HOW EFFECTIVE ARE YOU AS A ‘CONFIDENCE ROLE MODEL’?
Erik Erikson’s theory of development1 illustrates the effect of concerted cultivation from birth to young adulthood by comparing positive input to lack of positive input and appropriate role models. His model is a handy guide for moms and dads who want to know how to cultivate confidence at each stage of a child’s development.
Confidence starts with trust during infancy, when the baby acquires an inner certainty that his mother will care for him and that she loves him. In time, he also learns that he can rely on himself when he starts saying ‘Me do’. When a child doesn’t learn trust in infancy, he automatically learns to distrust and defend. This breeds aggression rather than confidence.
Before the age of three a child discovers independence when he learns to walk and to talk. During this time he discovers his own power – the power of words and of actions. He realises that he can make things happen, and his mom and dad’s response to this is a ‘make or break’ situation. If his parents belittle him – if they laugh when he falls down, taunt him for wetting his bed, shout when he drops something – he loses his sense of being a competent, autonomous being and starts feeling ashamed.
Between the ages of three and six a child acquires motor skills, and practises being an adult during fantasy games like playing house, or being a fireman or a policeman. During this stage he usually learns to control himself and his behaviour: in other words, he learns to STOP. If his parents are overly strict and discourage his explorations, he loses the will to try. Failure in this stage is experienced not as the loss of parental love so much as the loss of self-esteem. Cultivating parents, on the other hand, encourage initiative and healthy risk taking, which is the third building block in the development of healthy confidence.
During the next six or seven years a child learns the skills and values of his culture – at school, on the sports field, and while hanging out with friends.
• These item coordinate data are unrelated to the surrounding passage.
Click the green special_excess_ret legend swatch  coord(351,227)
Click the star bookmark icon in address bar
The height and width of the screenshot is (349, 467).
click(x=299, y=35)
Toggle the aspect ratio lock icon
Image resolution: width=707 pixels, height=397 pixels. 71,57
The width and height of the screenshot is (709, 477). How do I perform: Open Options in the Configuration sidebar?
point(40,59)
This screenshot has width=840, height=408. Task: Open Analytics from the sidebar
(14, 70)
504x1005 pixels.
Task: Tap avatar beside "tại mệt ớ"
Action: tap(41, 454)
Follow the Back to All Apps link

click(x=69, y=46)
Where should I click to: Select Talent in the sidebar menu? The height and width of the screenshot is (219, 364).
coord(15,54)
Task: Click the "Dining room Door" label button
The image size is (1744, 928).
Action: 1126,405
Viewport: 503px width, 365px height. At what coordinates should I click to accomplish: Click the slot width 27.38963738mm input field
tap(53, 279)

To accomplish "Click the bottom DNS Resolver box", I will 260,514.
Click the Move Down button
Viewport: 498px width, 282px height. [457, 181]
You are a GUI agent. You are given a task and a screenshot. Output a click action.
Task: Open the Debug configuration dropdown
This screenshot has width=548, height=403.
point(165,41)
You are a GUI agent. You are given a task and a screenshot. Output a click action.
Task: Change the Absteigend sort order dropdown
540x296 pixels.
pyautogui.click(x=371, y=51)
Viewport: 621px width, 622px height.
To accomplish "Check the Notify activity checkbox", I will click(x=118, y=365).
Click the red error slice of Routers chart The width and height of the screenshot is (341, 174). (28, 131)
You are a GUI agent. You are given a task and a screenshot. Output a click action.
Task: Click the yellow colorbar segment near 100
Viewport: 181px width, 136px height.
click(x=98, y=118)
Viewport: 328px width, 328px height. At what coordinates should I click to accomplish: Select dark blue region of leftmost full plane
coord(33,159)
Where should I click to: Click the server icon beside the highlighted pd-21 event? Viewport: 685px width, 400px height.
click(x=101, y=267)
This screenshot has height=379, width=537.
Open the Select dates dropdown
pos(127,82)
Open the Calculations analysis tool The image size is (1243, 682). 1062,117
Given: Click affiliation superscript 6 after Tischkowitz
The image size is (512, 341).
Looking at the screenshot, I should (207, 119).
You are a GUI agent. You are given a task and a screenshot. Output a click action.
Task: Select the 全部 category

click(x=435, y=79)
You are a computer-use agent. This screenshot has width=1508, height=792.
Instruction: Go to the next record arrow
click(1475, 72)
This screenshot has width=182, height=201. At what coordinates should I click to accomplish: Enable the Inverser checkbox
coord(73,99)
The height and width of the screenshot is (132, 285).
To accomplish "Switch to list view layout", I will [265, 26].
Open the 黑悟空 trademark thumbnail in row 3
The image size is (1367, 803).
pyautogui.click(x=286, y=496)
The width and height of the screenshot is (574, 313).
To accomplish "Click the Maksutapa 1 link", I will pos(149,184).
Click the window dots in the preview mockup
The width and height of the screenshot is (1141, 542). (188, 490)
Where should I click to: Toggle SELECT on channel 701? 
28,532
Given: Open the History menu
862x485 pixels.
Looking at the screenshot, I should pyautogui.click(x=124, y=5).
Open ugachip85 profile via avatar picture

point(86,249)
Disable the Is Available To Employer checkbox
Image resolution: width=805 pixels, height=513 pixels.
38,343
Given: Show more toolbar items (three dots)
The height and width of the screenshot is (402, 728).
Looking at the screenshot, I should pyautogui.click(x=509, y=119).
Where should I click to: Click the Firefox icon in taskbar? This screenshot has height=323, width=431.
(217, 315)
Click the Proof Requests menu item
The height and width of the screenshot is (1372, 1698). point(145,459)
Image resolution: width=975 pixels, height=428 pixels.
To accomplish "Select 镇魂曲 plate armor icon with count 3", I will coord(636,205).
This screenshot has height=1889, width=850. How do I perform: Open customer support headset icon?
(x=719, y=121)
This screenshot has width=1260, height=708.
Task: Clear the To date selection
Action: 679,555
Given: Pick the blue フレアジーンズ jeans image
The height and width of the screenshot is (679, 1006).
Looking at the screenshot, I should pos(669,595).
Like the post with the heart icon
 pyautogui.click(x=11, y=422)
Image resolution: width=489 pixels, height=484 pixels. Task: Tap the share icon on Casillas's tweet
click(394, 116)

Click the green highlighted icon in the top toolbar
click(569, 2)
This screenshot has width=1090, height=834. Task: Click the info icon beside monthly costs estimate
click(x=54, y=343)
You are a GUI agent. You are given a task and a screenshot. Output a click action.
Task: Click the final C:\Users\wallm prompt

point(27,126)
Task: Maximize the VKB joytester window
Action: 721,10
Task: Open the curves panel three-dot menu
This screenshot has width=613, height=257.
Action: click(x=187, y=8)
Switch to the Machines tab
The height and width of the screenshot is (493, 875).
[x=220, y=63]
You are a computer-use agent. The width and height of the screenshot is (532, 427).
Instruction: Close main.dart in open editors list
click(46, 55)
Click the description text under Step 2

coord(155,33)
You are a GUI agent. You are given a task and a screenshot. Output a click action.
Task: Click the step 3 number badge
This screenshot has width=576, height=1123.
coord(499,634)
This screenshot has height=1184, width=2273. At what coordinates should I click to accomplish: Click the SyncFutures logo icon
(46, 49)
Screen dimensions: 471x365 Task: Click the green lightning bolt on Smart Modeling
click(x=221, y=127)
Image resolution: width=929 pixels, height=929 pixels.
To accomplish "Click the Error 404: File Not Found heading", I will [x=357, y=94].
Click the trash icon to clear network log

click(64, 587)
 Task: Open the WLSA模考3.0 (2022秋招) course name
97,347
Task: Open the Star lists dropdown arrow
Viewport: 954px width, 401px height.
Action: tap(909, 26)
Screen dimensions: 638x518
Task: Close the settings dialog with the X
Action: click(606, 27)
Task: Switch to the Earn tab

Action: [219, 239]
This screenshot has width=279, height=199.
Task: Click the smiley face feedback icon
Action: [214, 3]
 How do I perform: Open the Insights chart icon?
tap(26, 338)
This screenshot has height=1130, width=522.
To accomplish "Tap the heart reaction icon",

Children receive formal schooling during this stage, and in order to experience success in the classroom, on the sports field and when with friends, the need for self-discipline increases. If a child has learned to trust himself and his world during the earlier stages, he feels at one with this larger world and his place in it. If he has not, his feelings of inadequacy and mediocrity may be confirmed.
At puberty, childhood draws to an end and the responsibilities of adulthood become a reality. The adolescent begins to question all that she has depended on through childhood, including her parents. She compares her image of herself to the way others see her. She compares her home to those of others. She is in the process of working out her identity. It is not an easy stage – not for the parents or for the child – but if the family glue has been strong in the earlier years, it will be flexible enough to create a silent vote of confidence that says ‘you can do it’. The opposite is a controlling family that treats a child as brainless and incompetent, which breeds anger, resentment and rebellion rather than confidence.
Finally, the trusting and autonomous youth emerges. He has a firm sense of identity, and is able to take risks, to commit himself to relationships and to maintain those commitments. He has honed the magical magnet that draws friends, opportunities and success, which in turns feeds his confidence to dare more, reach higher, give more, and appreciate the richness of his life. If through the years that led up to this stage he did not manage to shake off distrust, shame, and a constant sense of failure, inadequacy and mediocrity, he experiences isolation rather than connectedness or intimacy.
Trust and acceptance in childhood transform into confidence in adulthood. It is never too late to start putting the building blocks in place, but before you can foster confidence in another, it must be present in yourself.
Reference:
1. Erikson E. Childhood and Society. W.W. Norton and Company: London and New York.